Requirement Levels

The schema is formally defined using protobuf3. In protobuf3, all elements are optional, and so there is no mechanism within protobuf to declare that a certain field is required. The Phenopacket schema does require some fields to be present and in some cases additionally requires that these fields have a certain format (syntax) or intended meaning (semantics). Software that uses Phenopackets should check the validity of the data with other means. We provide a Java implementation called Phenopacket Validator that tests Phenopackets (and related messages including Family, Cohort, and Biosample messages) for validity. Application code may additionally check for application-specific criteria.

The Phenopacket schema uses three requirement levels. The required/recommended/optional designations are phenopacket-specific extensions used in the schema only (not code) and are not supported by protobuf.

Required

If a field is required, its presence is an absolute requirement of the specification, failing which the entire phenopacket is regarded as malformed. This corresponds to the key words MUST, REQUIRED, and SHALL in RFC2119.
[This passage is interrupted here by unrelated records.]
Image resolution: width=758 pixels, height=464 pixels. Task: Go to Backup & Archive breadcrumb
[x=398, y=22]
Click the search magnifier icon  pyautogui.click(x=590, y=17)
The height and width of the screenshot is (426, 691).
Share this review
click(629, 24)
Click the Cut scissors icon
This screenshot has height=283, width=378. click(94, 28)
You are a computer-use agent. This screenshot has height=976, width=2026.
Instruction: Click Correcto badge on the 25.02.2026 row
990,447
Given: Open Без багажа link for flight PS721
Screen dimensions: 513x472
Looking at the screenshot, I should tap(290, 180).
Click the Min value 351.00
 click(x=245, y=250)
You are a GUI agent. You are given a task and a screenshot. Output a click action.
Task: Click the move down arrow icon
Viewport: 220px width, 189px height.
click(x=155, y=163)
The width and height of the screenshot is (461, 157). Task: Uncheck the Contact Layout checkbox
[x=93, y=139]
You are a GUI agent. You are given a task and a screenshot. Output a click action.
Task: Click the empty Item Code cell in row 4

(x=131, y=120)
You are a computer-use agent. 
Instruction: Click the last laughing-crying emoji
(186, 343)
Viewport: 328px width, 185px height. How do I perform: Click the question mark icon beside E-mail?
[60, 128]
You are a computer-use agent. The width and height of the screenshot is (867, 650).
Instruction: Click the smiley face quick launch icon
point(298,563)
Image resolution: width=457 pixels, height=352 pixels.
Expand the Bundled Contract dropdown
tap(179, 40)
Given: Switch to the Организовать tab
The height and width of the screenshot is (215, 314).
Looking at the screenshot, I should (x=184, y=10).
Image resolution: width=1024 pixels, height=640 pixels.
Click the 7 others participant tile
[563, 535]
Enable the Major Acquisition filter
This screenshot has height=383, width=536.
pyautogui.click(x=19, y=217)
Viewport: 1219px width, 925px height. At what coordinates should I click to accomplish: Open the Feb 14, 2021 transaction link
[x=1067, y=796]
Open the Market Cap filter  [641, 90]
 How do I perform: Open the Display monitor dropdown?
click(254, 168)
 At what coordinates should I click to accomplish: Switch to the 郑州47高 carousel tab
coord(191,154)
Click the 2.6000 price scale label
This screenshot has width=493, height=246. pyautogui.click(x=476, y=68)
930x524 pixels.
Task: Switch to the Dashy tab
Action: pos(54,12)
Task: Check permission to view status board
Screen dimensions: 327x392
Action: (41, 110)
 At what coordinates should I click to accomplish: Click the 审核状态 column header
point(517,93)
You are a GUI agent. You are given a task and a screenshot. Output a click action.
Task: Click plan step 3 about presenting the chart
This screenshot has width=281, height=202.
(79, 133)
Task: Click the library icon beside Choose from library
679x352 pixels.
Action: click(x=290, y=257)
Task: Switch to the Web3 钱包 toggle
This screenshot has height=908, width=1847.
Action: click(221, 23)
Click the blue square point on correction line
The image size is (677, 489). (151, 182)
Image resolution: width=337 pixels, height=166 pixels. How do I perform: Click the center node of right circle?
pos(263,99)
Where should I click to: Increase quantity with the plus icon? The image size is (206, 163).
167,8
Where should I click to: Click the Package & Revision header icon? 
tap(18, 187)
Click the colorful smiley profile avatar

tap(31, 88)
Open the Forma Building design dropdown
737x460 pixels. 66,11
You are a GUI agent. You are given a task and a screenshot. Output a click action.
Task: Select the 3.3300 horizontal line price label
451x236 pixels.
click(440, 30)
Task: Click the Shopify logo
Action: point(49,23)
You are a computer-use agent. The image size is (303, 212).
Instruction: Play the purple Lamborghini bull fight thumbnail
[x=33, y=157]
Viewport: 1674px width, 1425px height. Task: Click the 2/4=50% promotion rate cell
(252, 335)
Validation software must emit an error if a required field is missing. We note that natively protobuf messages never return a null pointer, and so if a field is missing it will be an empty string, a zero, or default instance depending on the datatype. Therefore, in practive validation software does not need to check for null pointers.

Optional

A field is truly optional. This category can be applied to fields that are only useful for a certain type of data. For instance, the background field of the variant message is only used for Phenopackets that describe animal models of disease.

The general-purpose validator must not emit a warning about these fields whether or not they are present. It may be appropriate for application-specific validators to emit a warning or even an error if a certain optional field is not present.